Insect men are typically more common in sci-fi where their bug-like alien-ness makes them a perfect fit. You don't have to look any further than the Alien films to see anthropomorphized bug-men, and even the metaluna mutant from the classic This Island Earth is very insect-like with its segmented body and caliper-like claws. Either of The Fly movies (the original or the awesome Cronenberg remake) or even a few Spider-Man issues and villains are also good examples.

It was probably no coincidence the Spelljammer D&D setting had so many insect references. One race of humanoids, the Insectare, were basically just elves with antennae, but they shared a hive mind and a rigid, lawful society. Another less-humanoid race, the Xixchil, were a mantis-like race of surgeons and craftsmen who could be paid to apply beneficial mutations to people. On top of that, many spelljamming vessels were shaped like bugs. Nearly every Elf ship had a butterfly or moth shape to it and the alien Neogi slavers had ships shaped like spiders.

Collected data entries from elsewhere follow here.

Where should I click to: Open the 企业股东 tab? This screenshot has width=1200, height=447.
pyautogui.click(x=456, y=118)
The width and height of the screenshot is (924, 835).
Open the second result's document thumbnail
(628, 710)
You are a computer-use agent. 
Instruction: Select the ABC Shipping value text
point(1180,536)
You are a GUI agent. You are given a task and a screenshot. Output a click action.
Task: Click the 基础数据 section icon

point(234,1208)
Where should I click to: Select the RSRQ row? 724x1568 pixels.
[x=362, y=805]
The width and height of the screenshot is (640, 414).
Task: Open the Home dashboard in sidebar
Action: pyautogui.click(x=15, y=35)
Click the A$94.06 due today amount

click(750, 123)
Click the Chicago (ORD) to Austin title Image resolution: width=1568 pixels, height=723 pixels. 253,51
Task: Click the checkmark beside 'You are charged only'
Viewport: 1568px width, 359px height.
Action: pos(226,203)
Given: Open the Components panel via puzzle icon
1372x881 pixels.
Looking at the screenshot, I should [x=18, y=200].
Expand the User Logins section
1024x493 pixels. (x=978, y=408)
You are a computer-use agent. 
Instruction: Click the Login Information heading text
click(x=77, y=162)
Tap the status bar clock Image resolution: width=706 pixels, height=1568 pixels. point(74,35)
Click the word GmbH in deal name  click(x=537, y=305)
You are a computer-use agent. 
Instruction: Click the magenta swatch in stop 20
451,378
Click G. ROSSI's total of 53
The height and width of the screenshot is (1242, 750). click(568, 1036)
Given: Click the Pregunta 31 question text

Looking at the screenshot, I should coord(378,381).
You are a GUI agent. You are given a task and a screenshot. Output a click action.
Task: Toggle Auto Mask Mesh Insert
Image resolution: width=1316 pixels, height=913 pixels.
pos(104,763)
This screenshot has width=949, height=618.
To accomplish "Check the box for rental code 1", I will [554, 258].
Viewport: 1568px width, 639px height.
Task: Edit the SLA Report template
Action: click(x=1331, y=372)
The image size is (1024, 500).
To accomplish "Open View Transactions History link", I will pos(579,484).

The thri-kreen and dromites follow the trend since psionics is more often associated with sci-fi than sorcery. None of this means insect-people can't be part of sword and sorcery fantasy. It's just more common in sci-fi because the nature and appearance of many insects is very alien to a lot of people so it's easier to imagine them as creatures from another world.

Grand Lodge

Pathfinder Adventure Path, Modules Subscriber

Spelljammer (2nd edition) had "Bionoids", which were insectoid elves bred for war. As well as the "Insectare", which looked like elves, but were basically evil humanoid insects...

*EDIT*

Ninja'd by Velcro Zipper!


Pathfinder Adventure Path, Campaign Setting, Companion, Roleplaying Game Subscriber

Spelljammer also had the...bionoids? i'm not 100% sure on the name, but they were humans (elves? helf elves? fuzzy memory) who could turn into a humanoid-insect-type form for fighting. (think the Guyver anime)


Mirage Wolf wrote:

Recently I was reading a comic, in it the group of heroes could take some drugs to turn them into anthropomorphism of insect temporarily. It gave me some idea of building up a character that can turn into insect-humanoid to fight for a few rounds. When I looked up through the rules, I found most abilities were about anthropomorphism of animals such as beastmorphs / anthropomorphic animal.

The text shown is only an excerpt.